Problem statement =
Rewrite the records from the line containing "is (573, 310)." through the end, replacing "Where is" with "What is the location of" and changing nothing else. Omit the pictures from your output.
(Dataset entries begins)
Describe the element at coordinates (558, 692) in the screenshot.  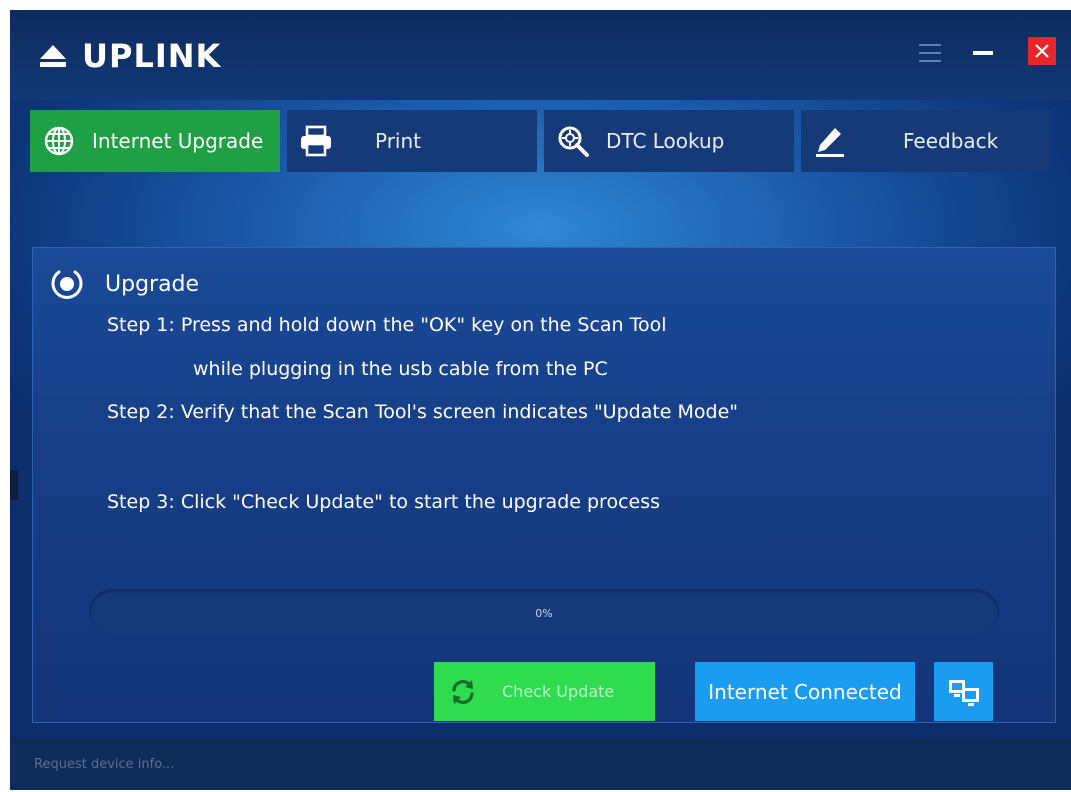
I see `check-update-label: Check Update` at that location.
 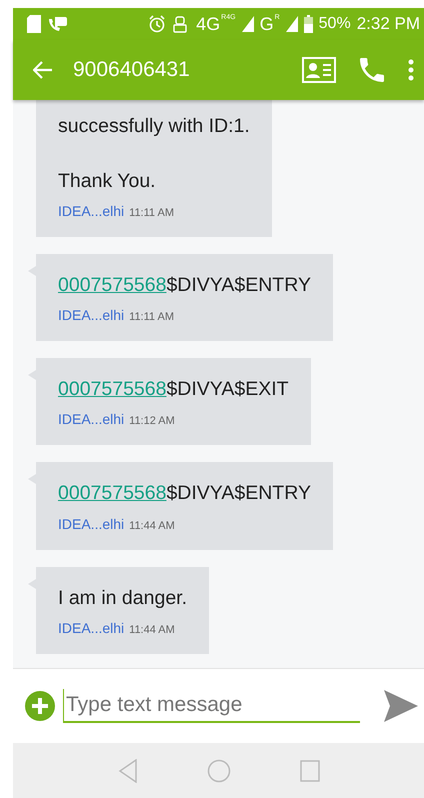 I want to click on speech-bubble-icon, so click(x=57, y=24).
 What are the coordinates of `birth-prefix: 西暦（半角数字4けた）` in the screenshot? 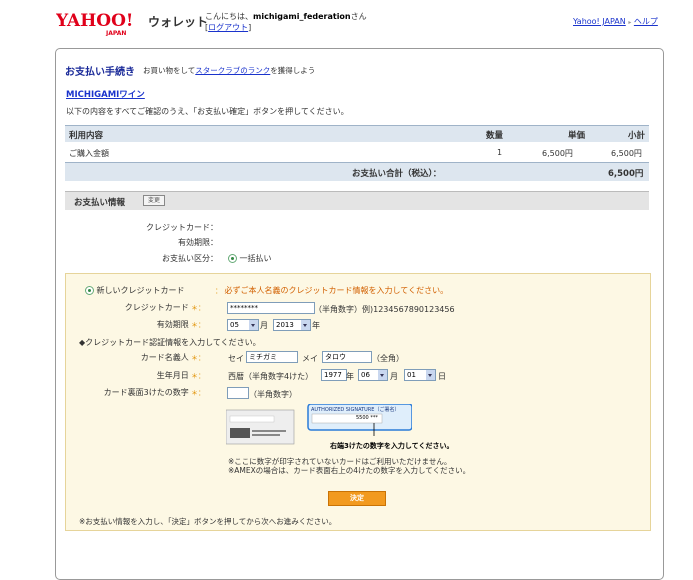 It's located at (271, 376).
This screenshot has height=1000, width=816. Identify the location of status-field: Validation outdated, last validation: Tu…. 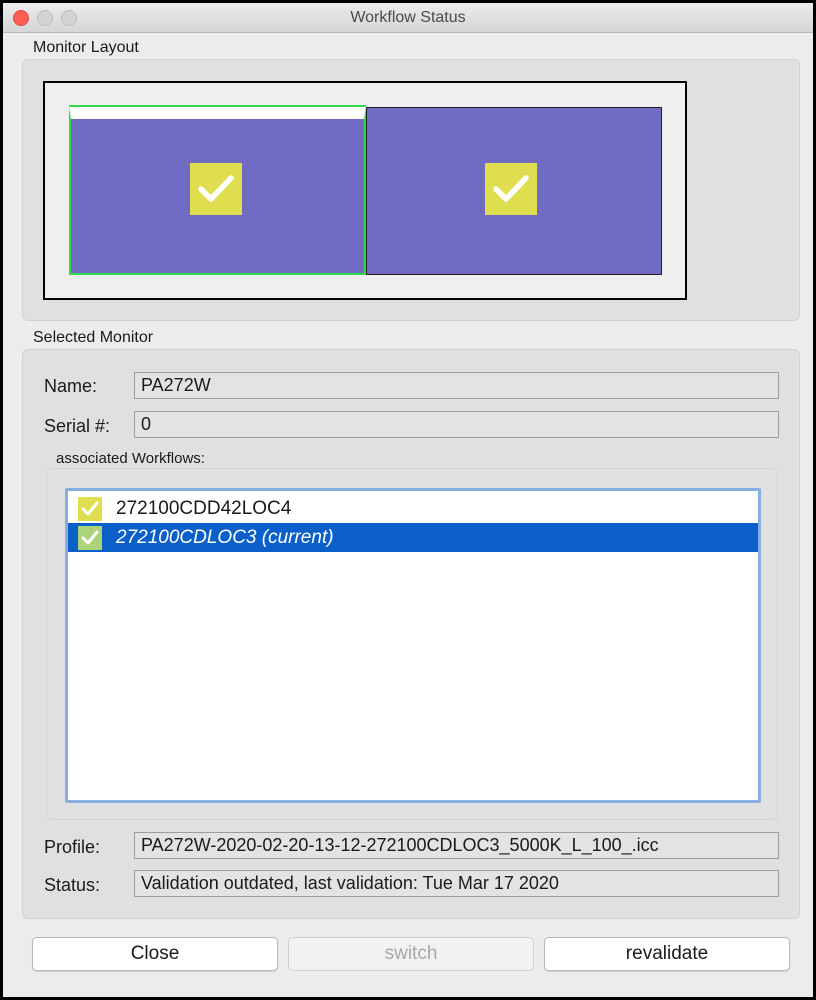
(456, 884).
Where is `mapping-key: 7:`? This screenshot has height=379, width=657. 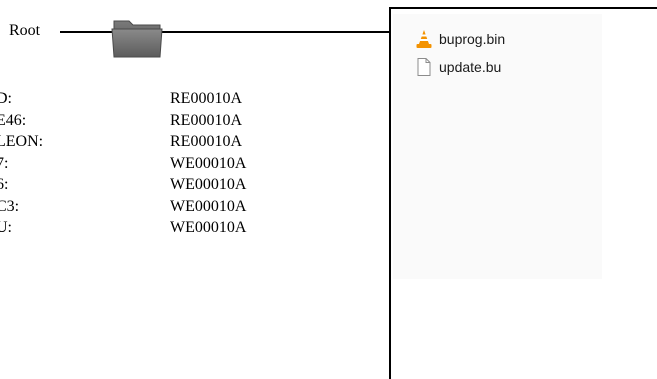
mapping-key: 7: is located at coordinates (4, 163).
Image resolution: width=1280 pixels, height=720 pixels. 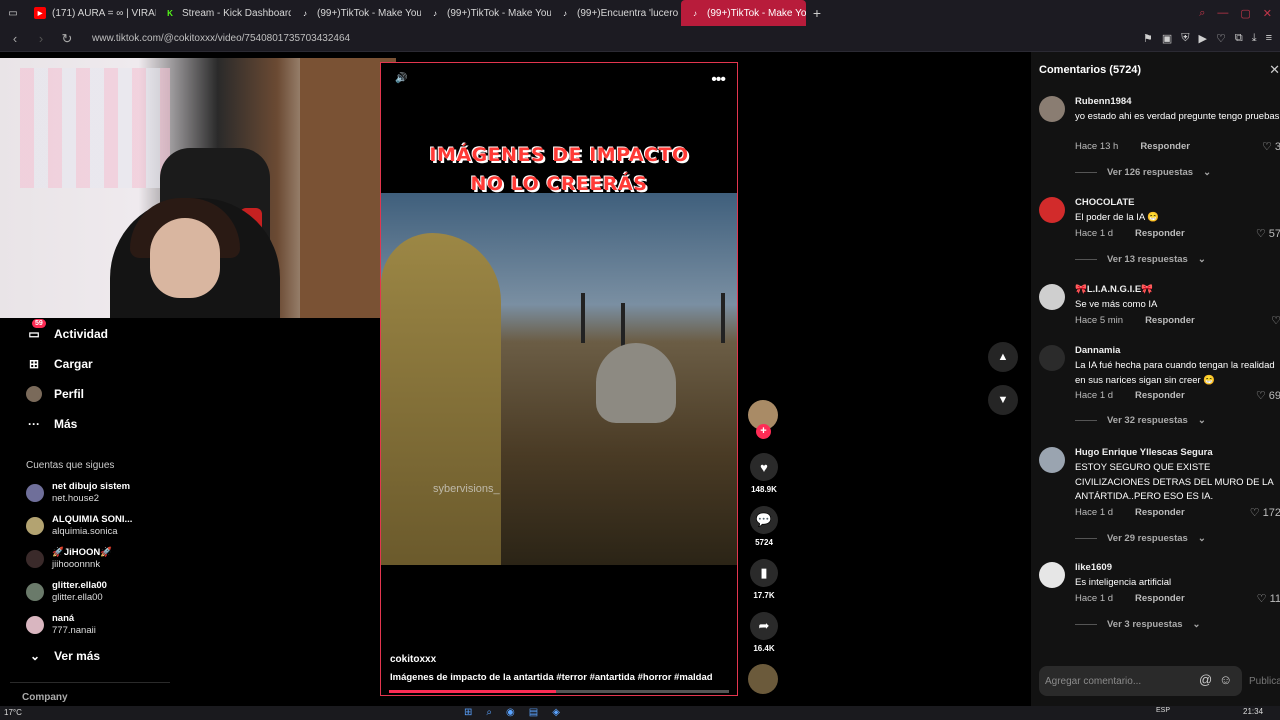 What do you see at coordinates (616, 13) in the screenshot?
I see `browser-tab: ♪ (99+)Encuentra 'lucero` at bounding box center [616, 13].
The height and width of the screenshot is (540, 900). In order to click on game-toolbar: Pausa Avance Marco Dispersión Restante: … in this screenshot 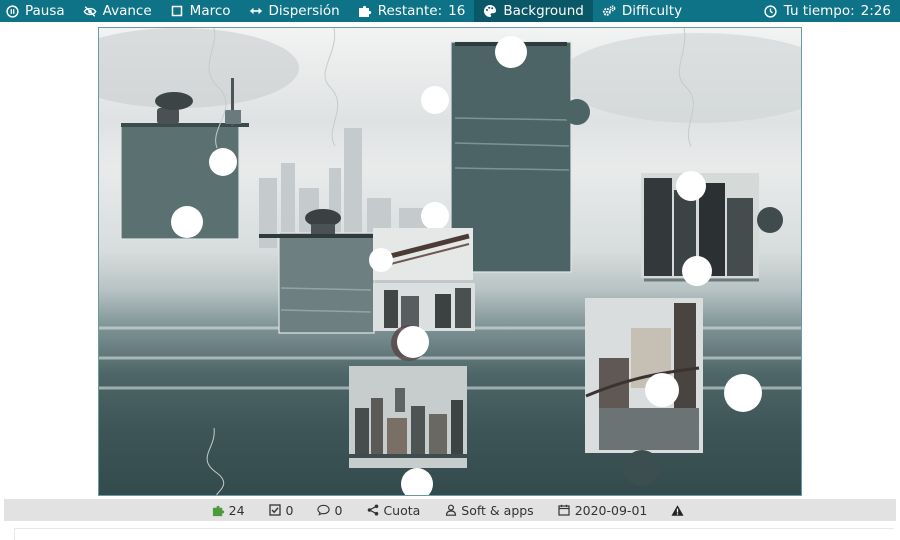, I will do `click(450, 11)`.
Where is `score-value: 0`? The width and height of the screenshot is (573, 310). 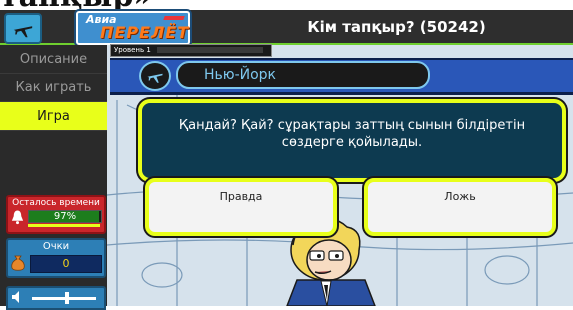
score-value: 0 is located at coordinates (66, 264).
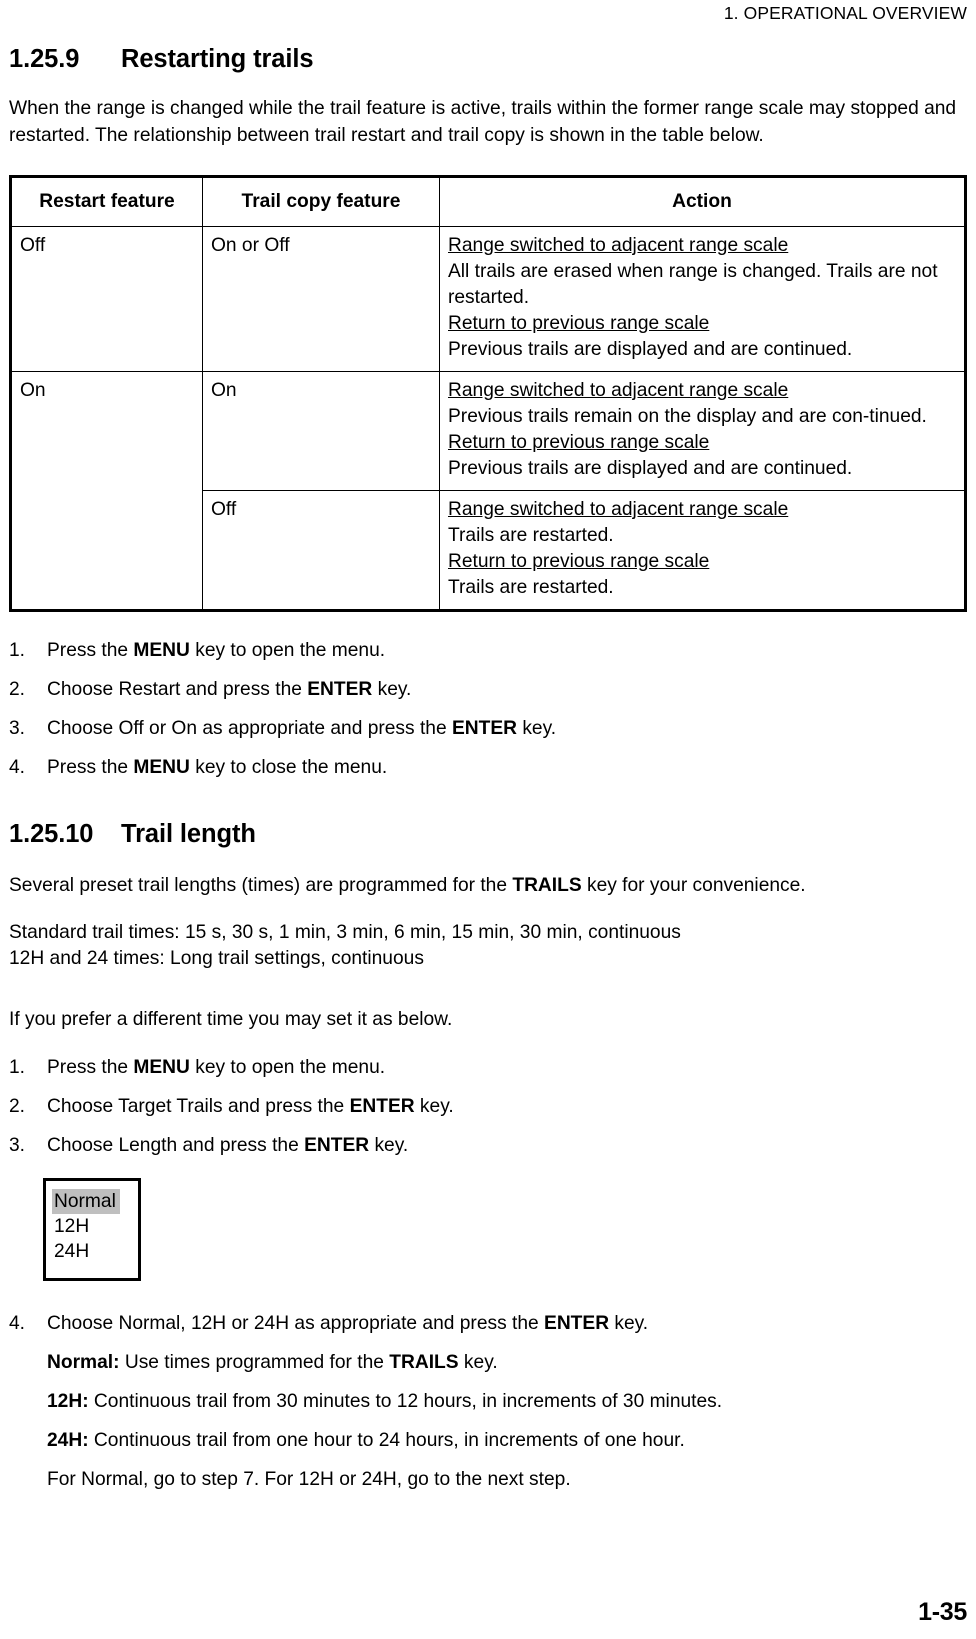 The width and height of the screenshot is (976, 1639). Describe the element at coordinates (218, 59) in the screenshot. I see `section-title: Restarting trails` at that location.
(Dataset entries ends)
Task solution =
What is the location of `score-value: 0`? The width and height of the screenshot is (573, 310). 
score-value: 0 is located at coordinates (66, 264).
 The width and height of the screenshot is (976, 1639). Describe the element at coordinates (218, 59) in the screenshot. I see `section-title: Restarting trails` at that location.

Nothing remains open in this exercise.